Scan the records below. List lines holding "column".
+ + + +
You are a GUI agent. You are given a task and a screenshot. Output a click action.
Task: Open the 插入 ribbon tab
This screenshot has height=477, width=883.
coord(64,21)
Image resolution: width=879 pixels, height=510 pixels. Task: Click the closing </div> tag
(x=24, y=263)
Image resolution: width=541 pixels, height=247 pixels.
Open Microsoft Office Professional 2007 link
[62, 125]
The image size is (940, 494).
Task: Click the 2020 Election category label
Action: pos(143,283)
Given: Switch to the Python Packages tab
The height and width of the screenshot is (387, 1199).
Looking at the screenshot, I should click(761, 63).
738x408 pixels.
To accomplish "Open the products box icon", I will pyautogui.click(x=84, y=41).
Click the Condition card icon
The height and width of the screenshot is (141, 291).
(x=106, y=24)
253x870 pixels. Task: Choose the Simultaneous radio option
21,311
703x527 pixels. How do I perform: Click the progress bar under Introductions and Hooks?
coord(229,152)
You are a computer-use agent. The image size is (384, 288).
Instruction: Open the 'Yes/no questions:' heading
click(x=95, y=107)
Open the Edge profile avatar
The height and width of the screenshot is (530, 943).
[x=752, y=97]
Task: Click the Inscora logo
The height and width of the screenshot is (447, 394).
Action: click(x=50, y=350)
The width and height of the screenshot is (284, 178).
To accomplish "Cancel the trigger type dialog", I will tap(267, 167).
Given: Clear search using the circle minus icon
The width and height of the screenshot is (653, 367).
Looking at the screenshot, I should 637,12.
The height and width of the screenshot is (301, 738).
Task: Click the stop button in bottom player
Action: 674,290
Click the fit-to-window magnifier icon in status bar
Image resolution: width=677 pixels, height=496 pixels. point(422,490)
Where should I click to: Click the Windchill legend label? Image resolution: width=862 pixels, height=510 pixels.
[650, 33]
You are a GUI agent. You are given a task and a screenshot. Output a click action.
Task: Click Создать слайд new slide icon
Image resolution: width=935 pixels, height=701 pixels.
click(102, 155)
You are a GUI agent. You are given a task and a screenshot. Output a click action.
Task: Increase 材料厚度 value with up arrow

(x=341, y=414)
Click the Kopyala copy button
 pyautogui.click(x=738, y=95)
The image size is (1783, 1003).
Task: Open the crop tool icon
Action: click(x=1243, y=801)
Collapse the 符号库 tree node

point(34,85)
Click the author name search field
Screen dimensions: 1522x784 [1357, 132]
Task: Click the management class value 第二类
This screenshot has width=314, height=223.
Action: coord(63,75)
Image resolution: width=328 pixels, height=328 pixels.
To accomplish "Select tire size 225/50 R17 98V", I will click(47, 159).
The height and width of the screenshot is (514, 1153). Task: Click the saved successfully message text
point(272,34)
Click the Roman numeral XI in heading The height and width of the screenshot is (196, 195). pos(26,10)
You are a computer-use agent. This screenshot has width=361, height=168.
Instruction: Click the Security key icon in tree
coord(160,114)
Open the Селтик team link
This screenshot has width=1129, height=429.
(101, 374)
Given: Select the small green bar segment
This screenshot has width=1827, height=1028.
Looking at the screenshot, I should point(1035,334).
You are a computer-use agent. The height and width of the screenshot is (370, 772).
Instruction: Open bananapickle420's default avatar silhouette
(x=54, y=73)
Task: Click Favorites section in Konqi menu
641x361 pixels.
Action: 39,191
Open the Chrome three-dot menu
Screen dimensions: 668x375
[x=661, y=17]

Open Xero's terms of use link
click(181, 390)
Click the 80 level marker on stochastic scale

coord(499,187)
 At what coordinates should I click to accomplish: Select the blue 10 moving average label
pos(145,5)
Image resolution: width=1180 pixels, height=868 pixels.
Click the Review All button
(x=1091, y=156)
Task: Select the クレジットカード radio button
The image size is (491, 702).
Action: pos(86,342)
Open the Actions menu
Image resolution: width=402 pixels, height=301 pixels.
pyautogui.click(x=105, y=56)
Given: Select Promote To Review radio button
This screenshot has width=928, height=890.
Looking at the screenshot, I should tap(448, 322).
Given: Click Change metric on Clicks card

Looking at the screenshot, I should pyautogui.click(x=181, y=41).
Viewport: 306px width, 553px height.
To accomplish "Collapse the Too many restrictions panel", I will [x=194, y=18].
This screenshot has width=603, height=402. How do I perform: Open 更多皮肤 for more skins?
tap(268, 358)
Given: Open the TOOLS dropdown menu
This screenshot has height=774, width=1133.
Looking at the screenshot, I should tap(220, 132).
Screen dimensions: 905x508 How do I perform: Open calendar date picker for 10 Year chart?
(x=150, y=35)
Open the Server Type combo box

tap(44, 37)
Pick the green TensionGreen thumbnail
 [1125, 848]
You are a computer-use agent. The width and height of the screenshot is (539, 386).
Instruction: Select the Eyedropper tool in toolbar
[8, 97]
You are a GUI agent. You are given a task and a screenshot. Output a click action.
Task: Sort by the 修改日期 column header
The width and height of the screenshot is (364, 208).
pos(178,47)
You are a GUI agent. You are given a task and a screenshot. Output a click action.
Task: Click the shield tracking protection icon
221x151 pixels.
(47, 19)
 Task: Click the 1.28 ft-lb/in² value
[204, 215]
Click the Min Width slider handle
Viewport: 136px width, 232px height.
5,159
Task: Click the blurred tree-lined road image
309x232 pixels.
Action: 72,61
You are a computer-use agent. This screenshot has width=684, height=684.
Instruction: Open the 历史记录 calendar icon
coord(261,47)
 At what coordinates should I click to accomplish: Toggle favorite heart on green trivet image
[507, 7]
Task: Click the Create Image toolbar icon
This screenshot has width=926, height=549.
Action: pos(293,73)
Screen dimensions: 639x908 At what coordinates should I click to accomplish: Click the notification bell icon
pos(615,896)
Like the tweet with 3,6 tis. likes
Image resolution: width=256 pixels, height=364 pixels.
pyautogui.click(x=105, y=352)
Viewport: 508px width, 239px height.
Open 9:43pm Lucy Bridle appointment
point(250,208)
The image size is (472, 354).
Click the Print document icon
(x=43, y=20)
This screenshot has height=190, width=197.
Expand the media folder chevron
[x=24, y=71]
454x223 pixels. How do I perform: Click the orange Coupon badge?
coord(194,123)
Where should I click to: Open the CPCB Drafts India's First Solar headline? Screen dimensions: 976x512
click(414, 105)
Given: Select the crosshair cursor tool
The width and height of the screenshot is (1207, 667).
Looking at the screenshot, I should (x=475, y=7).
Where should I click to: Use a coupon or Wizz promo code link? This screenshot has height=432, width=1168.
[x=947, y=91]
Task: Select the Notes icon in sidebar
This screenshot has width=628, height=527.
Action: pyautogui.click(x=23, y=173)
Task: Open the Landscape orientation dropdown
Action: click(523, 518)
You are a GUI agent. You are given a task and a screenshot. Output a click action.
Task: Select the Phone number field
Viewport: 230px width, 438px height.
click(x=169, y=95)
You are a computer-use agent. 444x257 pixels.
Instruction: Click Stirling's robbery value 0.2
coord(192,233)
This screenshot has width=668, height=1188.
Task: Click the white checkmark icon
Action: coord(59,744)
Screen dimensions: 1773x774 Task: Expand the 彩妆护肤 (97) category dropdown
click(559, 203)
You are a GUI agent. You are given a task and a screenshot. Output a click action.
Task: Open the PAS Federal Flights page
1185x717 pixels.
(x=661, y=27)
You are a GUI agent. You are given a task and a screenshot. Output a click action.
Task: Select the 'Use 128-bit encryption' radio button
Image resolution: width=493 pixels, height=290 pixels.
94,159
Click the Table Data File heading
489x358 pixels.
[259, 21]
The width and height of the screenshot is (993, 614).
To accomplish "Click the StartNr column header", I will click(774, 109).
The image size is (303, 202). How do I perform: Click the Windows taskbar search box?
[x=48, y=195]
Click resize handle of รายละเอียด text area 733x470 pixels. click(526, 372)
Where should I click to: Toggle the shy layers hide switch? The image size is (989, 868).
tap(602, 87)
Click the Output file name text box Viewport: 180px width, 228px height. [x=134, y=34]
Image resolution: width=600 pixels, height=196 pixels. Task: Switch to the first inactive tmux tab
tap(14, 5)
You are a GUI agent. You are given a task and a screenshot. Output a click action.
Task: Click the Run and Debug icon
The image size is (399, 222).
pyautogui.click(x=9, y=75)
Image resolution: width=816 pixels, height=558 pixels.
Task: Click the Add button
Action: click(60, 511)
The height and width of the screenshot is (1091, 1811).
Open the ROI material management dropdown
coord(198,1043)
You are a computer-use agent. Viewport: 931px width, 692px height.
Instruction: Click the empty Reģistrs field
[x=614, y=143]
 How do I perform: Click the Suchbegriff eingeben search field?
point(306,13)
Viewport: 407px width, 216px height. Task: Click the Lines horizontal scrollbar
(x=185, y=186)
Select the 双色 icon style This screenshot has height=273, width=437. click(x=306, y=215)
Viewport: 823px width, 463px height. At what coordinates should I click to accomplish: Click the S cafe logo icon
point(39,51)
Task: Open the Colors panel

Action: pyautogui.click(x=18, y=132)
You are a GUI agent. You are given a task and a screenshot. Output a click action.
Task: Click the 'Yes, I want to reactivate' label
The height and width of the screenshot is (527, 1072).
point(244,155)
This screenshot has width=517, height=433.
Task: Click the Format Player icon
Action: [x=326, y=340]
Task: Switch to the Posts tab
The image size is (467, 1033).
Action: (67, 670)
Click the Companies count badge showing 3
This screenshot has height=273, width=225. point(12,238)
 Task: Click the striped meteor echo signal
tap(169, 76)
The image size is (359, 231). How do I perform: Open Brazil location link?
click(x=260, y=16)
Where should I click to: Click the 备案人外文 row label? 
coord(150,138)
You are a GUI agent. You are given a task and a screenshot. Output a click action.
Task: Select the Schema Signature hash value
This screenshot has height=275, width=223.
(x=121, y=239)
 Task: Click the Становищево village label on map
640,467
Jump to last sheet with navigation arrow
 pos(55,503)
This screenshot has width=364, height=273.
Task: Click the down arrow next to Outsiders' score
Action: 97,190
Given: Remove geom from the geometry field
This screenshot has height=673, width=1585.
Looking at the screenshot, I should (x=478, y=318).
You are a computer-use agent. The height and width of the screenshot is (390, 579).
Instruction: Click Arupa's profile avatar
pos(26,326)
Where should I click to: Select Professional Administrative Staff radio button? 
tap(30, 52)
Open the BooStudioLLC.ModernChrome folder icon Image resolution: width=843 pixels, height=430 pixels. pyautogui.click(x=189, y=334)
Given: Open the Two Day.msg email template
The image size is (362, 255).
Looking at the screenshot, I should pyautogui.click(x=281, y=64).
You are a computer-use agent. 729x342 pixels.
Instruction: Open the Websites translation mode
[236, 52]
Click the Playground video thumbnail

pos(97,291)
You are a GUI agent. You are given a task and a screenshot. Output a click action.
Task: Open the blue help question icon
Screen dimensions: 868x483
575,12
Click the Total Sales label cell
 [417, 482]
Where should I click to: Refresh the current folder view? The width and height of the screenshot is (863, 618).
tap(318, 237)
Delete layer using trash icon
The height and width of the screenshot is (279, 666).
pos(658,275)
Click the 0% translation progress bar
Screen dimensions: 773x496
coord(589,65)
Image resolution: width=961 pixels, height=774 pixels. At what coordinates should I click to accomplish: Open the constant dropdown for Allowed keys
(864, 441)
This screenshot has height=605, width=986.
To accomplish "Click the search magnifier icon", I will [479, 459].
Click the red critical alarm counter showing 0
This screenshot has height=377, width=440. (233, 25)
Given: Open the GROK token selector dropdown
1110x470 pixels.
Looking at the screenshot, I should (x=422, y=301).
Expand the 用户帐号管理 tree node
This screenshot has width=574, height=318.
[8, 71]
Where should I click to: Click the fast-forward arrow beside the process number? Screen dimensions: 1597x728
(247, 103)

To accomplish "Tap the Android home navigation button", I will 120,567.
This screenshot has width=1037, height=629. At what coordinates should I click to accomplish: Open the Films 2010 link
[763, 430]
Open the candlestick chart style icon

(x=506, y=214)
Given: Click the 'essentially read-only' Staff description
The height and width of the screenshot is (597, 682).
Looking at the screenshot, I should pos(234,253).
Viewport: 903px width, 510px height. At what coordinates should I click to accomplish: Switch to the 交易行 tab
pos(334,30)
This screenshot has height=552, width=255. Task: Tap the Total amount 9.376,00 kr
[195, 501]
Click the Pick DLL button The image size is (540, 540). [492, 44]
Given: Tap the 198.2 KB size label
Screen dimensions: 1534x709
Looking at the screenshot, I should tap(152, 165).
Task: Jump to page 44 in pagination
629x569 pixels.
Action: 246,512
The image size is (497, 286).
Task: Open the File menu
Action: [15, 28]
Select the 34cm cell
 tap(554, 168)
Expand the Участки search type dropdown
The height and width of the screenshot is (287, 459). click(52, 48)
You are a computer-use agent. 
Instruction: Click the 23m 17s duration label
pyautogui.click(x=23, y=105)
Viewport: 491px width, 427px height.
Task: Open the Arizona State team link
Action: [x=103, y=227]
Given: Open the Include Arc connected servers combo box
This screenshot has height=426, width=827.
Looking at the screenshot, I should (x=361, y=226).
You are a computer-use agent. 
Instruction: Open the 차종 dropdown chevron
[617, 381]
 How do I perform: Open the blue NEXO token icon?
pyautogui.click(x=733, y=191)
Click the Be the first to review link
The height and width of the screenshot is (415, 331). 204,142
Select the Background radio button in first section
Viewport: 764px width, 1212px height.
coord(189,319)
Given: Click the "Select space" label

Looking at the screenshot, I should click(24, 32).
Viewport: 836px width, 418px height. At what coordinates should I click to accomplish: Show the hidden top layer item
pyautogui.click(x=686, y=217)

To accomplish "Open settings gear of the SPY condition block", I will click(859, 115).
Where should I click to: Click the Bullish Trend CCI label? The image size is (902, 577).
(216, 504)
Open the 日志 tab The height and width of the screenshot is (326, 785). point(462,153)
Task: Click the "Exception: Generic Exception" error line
+ + + +
# [Exercise output]
Task: Sort by the 修改日期 column header
To accomplish "Click the StartNr column header", I will click(774, 109).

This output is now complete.